We downloaded the StackOverflow dump which is hosted on this link. The data are in XML format. We parsed the XML files and dumped the data into a database using the DumpSO.py script.
Each data set consists of three folders: Alignment, Corpora and Usages. Contents in each folder are as follows:
Folder | Content |
---|---|
Alignment | CSV file containing the Per-word entropy values plotted in Figure 2 in the paper. |
Corpora | Two text files: eng.txt and code.txt. These files contain the english and code corpora. |
Usages | Two files with .dict extensions. Each file contains the usage frequencies for every English and code tokens.

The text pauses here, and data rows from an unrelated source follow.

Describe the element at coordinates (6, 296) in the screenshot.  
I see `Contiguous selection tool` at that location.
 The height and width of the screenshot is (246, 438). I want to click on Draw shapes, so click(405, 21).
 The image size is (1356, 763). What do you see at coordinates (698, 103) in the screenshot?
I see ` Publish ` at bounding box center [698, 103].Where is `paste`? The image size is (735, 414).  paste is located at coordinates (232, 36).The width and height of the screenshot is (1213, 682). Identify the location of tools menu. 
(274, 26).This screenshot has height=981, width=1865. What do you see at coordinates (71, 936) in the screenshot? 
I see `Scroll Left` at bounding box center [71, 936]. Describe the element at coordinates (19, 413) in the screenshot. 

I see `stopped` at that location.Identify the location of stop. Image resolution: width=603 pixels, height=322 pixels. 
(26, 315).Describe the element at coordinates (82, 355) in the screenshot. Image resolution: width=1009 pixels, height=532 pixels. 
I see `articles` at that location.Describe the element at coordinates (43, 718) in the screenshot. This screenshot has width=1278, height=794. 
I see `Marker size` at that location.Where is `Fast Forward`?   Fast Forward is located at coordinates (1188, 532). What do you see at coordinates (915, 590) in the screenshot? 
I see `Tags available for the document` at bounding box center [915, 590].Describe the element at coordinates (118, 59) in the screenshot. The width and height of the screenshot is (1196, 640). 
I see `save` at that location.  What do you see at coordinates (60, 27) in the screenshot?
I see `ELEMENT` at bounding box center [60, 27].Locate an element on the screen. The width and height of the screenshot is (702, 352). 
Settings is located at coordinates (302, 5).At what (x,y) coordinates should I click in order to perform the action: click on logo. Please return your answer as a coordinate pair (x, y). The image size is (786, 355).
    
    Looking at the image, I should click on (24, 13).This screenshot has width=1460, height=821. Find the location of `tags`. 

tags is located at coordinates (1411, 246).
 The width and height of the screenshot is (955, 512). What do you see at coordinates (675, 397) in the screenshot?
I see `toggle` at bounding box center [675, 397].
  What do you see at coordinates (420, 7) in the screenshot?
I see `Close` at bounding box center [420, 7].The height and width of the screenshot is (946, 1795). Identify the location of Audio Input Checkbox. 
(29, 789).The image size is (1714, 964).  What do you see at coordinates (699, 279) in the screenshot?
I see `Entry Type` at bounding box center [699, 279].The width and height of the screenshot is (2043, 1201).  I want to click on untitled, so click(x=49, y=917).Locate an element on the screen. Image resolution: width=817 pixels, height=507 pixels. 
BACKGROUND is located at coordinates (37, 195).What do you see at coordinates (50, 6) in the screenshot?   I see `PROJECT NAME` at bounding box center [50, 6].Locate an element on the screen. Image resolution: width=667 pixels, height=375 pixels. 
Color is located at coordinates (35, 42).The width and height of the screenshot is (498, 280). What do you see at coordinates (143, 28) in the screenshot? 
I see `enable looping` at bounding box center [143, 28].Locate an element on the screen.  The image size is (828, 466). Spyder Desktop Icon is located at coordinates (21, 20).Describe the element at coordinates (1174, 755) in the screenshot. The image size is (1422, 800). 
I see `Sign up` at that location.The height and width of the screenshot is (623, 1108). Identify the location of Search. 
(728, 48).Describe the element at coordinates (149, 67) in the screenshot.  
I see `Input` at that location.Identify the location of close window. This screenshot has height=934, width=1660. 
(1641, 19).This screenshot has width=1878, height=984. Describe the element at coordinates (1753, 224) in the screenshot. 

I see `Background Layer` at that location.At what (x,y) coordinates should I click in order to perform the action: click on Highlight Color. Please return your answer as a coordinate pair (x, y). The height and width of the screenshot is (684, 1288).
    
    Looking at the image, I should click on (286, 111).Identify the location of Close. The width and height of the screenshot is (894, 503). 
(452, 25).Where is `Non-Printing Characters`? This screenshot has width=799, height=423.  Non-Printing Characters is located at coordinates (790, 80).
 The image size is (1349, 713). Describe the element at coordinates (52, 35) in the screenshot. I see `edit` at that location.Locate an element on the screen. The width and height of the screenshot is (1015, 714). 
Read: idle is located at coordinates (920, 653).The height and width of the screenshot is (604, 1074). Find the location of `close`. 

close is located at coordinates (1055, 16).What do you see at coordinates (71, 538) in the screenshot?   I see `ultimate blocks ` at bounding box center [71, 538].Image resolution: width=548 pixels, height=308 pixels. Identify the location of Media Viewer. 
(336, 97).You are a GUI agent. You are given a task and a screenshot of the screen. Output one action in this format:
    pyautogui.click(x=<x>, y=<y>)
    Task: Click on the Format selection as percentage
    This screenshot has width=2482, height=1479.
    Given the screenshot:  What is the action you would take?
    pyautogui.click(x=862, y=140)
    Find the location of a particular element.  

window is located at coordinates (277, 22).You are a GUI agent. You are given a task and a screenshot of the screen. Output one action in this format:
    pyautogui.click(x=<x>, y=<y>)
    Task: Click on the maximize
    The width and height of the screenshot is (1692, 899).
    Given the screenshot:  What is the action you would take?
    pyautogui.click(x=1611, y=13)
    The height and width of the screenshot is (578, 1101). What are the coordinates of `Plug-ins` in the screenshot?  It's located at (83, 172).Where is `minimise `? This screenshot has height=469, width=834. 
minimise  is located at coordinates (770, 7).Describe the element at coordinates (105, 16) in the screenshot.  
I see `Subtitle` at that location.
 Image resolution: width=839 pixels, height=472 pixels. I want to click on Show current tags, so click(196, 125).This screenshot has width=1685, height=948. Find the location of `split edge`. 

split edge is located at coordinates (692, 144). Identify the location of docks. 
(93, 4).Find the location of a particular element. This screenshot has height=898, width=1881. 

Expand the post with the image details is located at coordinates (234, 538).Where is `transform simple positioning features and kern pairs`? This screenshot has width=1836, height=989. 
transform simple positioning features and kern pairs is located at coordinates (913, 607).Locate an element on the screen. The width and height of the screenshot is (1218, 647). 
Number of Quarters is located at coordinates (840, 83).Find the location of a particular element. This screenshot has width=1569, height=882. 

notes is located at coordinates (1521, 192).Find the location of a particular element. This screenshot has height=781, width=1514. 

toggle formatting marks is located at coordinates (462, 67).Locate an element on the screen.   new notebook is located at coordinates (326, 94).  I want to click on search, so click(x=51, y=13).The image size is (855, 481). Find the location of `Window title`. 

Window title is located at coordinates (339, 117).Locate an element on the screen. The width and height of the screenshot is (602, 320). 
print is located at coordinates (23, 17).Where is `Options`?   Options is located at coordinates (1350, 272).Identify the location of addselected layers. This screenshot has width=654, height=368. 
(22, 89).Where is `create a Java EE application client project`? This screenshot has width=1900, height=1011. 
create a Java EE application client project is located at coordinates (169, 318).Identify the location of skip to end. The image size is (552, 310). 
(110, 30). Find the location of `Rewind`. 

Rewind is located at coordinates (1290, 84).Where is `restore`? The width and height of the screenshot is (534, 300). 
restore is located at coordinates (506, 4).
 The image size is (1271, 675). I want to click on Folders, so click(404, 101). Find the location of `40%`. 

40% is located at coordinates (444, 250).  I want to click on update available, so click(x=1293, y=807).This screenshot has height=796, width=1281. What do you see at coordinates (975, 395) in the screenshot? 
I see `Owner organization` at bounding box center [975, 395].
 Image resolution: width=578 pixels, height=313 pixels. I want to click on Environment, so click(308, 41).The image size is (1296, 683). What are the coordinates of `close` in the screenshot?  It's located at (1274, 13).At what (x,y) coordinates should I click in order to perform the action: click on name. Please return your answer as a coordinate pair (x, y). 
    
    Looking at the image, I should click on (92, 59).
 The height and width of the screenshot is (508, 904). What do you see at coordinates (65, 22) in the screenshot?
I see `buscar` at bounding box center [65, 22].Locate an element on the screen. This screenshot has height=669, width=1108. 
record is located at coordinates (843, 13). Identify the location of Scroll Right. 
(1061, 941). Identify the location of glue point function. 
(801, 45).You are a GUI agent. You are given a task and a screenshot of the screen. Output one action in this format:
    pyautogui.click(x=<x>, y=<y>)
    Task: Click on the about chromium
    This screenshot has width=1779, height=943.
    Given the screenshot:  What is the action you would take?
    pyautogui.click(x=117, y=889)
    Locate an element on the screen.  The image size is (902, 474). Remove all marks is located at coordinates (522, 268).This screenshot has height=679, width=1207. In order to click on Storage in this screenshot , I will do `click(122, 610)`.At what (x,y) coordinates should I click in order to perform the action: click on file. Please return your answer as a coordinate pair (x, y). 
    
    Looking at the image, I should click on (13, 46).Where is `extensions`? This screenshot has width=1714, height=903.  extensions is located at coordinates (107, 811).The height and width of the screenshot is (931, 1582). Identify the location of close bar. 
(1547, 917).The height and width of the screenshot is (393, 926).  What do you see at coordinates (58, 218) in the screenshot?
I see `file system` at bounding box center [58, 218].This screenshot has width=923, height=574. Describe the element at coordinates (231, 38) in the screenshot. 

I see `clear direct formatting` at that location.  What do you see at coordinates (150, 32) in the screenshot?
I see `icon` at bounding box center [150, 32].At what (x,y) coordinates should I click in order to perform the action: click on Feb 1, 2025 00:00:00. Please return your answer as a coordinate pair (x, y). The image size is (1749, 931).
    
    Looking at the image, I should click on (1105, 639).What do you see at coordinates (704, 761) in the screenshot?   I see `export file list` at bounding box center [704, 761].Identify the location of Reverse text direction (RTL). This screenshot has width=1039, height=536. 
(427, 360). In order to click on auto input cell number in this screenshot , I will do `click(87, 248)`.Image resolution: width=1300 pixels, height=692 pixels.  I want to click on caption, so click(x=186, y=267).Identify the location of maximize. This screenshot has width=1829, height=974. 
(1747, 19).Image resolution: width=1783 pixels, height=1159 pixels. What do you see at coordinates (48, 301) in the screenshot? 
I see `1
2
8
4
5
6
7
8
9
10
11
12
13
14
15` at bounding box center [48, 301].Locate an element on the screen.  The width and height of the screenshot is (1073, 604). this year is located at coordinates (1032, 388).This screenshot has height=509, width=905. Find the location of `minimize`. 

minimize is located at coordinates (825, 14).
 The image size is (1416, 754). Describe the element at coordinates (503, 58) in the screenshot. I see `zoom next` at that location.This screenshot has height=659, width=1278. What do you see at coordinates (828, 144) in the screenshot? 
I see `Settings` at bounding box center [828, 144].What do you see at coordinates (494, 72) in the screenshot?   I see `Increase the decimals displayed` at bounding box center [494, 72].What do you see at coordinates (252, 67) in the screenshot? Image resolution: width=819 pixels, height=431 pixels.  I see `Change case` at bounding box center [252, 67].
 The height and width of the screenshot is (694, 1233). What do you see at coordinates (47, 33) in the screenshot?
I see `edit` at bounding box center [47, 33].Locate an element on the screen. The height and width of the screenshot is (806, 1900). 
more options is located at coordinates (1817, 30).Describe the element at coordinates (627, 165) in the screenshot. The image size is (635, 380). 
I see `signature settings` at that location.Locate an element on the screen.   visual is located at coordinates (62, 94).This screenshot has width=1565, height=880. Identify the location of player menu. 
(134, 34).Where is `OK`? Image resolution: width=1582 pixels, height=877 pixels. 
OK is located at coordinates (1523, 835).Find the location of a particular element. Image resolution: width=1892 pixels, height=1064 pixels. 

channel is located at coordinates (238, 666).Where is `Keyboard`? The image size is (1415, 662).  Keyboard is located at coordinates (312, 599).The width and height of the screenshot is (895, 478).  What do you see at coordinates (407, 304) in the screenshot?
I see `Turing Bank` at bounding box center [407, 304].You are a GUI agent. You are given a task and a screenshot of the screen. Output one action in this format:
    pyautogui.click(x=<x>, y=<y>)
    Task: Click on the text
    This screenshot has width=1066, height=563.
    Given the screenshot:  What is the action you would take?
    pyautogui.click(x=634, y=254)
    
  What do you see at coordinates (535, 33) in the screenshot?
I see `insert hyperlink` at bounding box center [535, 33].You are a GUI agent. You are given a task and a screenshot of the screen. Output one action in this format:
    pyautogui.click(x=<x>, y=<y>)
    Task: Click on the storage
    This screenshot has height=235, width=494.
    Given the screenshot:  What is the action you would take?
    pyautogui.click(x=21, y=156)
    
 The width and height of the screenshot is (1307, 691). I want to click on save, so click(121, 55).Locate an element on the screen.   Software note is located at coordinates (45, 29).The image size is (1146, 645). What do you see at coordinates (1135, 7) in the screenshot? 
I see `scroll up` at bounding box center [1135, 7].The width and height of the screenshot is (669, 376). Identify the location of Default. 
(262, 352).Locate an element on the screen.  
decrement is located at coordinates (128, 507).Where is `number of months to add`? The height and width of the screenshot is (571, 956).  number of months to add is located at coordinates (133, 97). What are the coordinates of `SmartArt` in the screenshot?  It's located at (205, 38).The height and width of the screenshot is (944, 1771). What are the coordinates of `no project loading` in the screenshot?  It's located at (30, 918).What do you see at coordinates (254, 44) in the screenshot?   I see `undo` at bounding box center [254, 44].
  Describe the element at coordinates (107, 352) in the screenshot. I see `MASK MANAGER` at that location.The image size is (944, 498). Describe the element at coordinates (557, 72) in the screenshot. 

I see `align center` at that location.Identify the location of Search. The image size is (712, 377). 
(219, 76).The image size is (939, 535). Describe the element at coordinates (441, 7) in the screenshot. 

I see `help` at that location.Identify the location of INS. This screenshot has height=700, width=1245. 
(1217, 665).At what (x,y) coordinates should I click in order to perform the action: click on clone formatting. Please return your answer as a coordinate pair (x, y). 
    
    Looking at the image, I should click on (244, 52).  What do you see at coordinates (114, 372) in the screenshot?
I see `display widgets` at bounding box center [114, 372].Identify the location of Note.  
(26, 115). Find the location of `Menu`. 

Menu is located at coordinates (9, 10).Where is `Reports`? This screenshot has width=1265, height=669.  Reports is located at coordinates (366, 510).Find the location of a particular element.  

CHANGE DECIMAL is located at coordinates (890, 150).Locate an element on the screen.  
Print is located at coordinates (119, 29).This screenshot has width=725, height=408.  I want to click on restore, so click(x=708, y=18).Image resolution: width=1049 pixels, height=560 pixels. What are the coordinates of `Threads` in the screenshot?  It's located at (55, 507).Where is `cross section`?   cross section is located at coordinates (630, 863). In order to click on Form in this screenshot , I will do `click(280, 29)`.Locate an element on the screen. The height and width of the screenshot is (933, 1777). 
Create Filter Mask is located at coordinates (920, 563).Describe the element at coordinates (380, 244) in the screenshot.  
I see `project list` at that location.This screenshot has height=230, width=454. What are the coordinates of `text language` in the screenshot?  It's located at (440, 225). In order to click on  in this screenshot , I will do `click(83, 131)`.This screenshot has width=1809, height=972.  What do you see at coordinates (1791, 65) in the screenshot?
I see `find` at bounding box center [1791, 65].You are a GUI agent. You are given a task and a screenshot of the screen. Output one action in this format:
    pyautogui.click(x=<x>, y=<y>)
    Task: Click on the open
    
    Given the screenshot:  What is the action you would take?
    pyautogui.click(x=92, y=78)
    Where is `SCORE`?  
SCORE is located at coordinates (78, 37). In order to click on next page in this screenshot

There are three columns in the files. The columns are explained in the following section. |
Processing Data with OpenNMT
cd ~/OpenNMT
-
For tokenization run from command line: th tools/tokenize.lua -mode space < ~/data/eng.txt > ~/data/eng.tok th tools/tokenize.lua -mode space < ~/data/code.txt > ~/data/code.tok
-
For creating the dictionary run from the command line: th preprocess.lua -train_src ~/data/eng.tok -train_tgt ~/data/code.tok -keep_frequency true -save_data ~/data/dictionary
For each corpus there will be a dictionary with three columns (tab separated).
Example:
token | 1-indexed token id | Occurance frequency |
---|---|---|
Drawable.Drawable | 5 | 658 |
The first four tokens of each dictionary contains:
<blank>
<unk>
<s>
</s>
So, we remove them.
Besides creating the dictionary (the .dict files) previous command creates a binrary file with .t7 extension. For our purpose we do not need that file.
rm ~/data/*.t7
- From command line run: cd ~/SOParallelCorpusReplication/BerkeleyAligner
- Split your corpus into two parts: 80% for training and 20% for testing
- Run the following commands one after another:
mkdir -p ~/SOParallelCorpusReplication/BerkeleyAligner/data/train
mkdir ~/SOParallelCorpusReplication/BerkeleyAligner/data/test
- Populate the BerkeleyAligner/data/train folder with train.en and train.cd
- Populate the BerkeleyAligner/data/test folder with test.en and test.cd
- run java -Xms2g -Xmx4g -jar berkeleyaligner.jar ++.conf configuration.conf
The last command will create a folder ~/SOParallelCorpusReplication/BerkeleyAligner/output and fill in the folder with many files. Among the files we need only stage2.1.params.txt. This file is the first argument for AlignmentEntropyStat.py.